Od najmłodszych lat Kandinsky fascynował się kolorem i możliwościami, jakie daje umiejętne jego wykorzystanie. W pewnym momencie artystycznej pracy zwrócił się w kierunku synestezji, opisywanej jako barwne słyszenie. Starał się odtworzyć wrażenie dźwięku i przedstawić je w sposób wizualny za pomocą odcienia koloru i jego nasycenia. Mówi się, że jedna z oper niemieckiego kompozytora Ryszarda Wagnera Lohengrin zrobiła na Kandinskym szczególnie wrażenie. Głębia barwy skrzypiec, tony wysokie i niskie basy widział przed oczami, zaczęły nabierać cielesnych kształtów i wibrować pod zamkniętymi powiekami. Pod wpływem tego przeżycia Kandinsky stworzył cykl kompozycji będący odzwierciedleniem jego wrażeń estetycznych wywołanych dźwiękami muzyki. W 1913 roku powstała Kompozycja VII przez wielu określanych jako szczytowe osiągnięcie artysty. Interpretacji może być wiele i trudno znaleźć jednoznaczną odpowiedź na pytanie o przedmiot przedstawienia, choć pewne jest, że Kandinsky przetransponował język partytury na język malarstwa. Skontrastował ze sobą wiele barw – układające się w kolory ziemskich żywiołów (chłodnych niebieskości, ziemistych brązów czy ognistej czerwieni).

Polecenie 1: W którym roku według fragmentu o Kandinskym powstała Kompozycja VII?
Fragment i wpisy nie mają ze sobą związku.

Udostępnione wpisy:
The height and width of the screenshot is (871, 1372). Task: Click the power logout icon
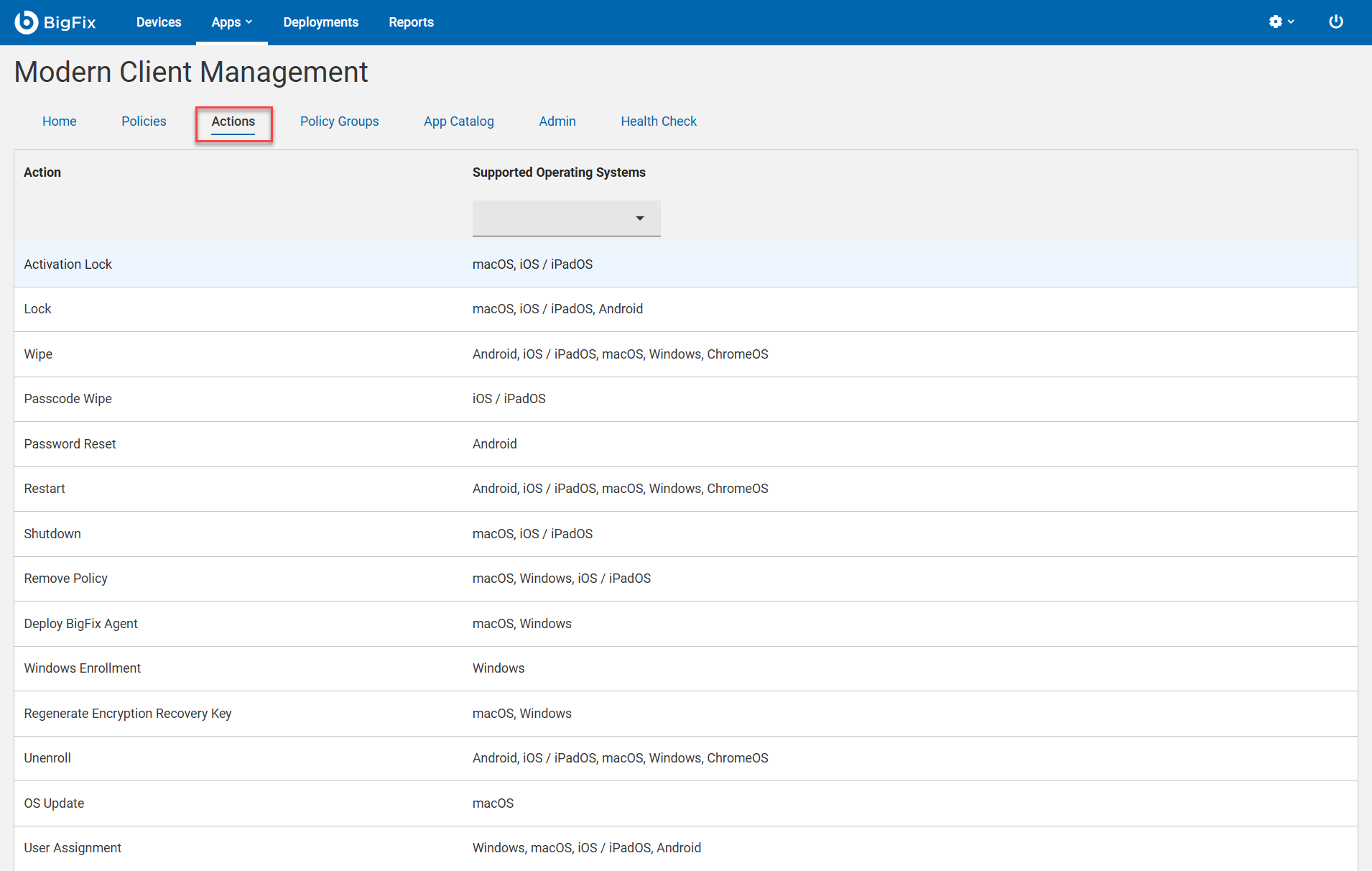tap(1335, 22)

* * *

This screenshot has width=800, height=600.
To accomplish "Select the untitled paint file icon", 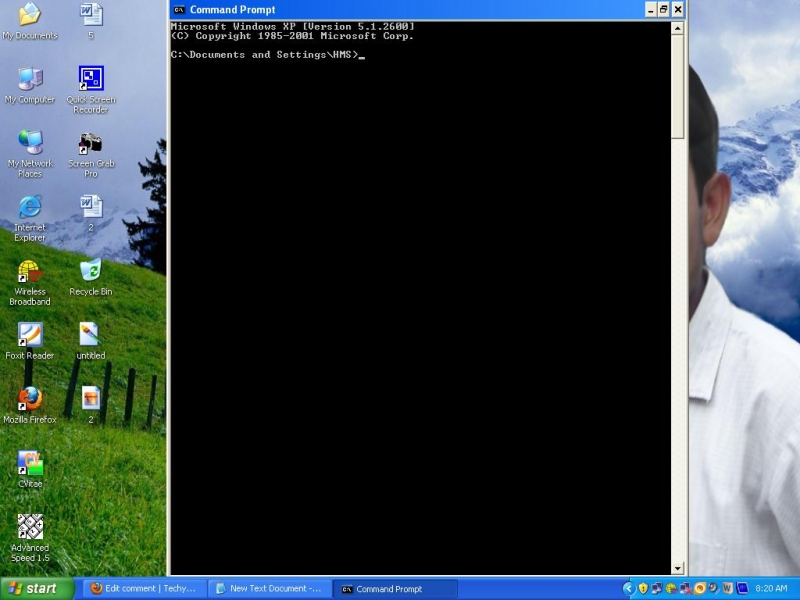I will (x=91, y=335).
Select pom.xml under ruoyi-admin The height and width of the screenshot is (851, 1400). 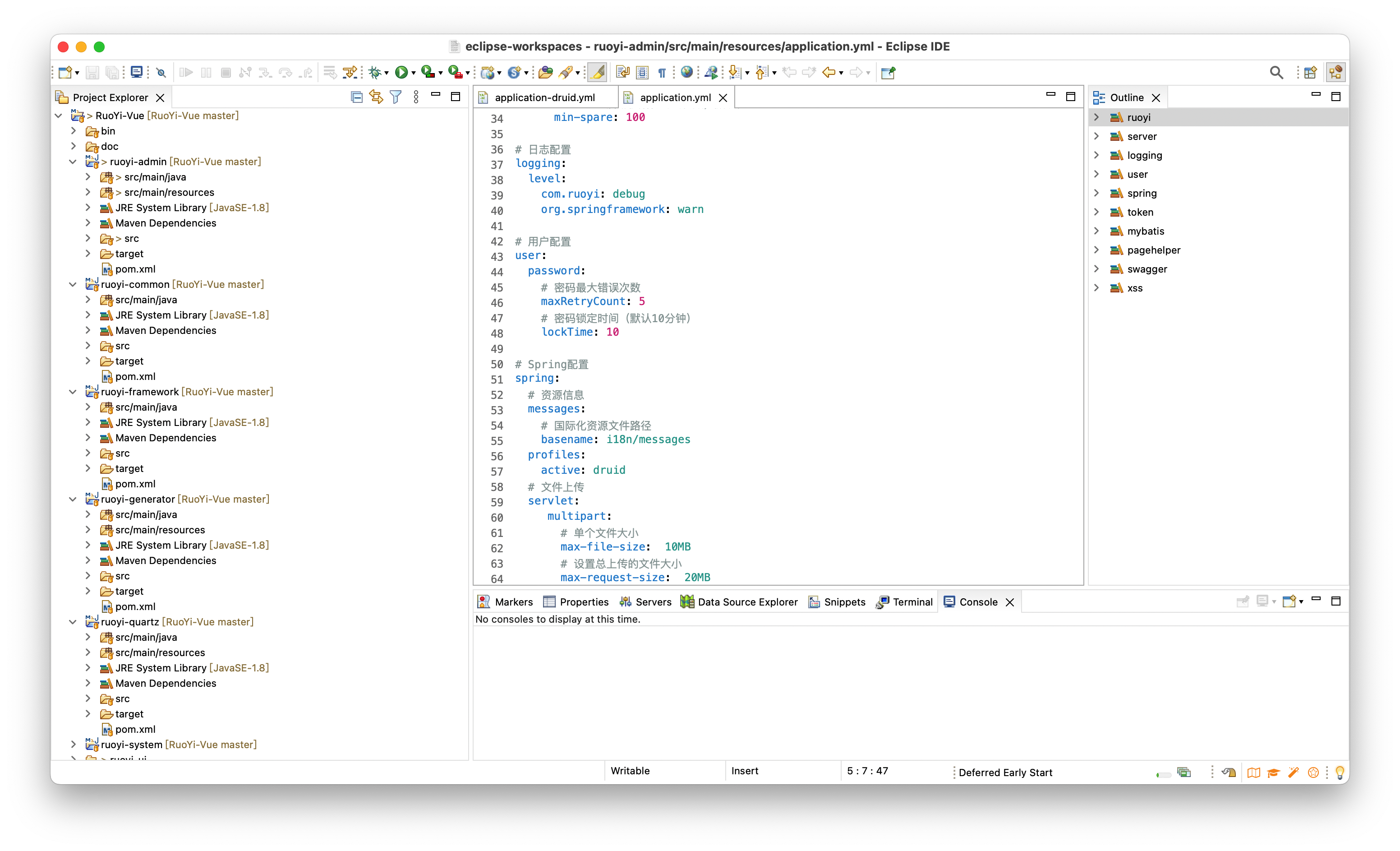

Polecenie 2: Umieść w tabeli Markdown z kolumnami „Numer” i „Wiersz wpisu” wiersze wpisów od wiersza zawierającego „The height and width of the screenshot is (871, 1372).” do wiersza zawierającego „tap(1335, 22)”, włącznie z oboma, bez pustych wierszy. Obrazy pomiń.

Odpowiedź na zadanie 1: W 1913 roku.

Odpowiedź na zadanie 2:
| Numer | Wiersz wpisu |
|---|---|
| 1 | The height and width of the screenshot is (871, 1372). Task: Click the power logout icon |
| 2 | tap(1335, 22) |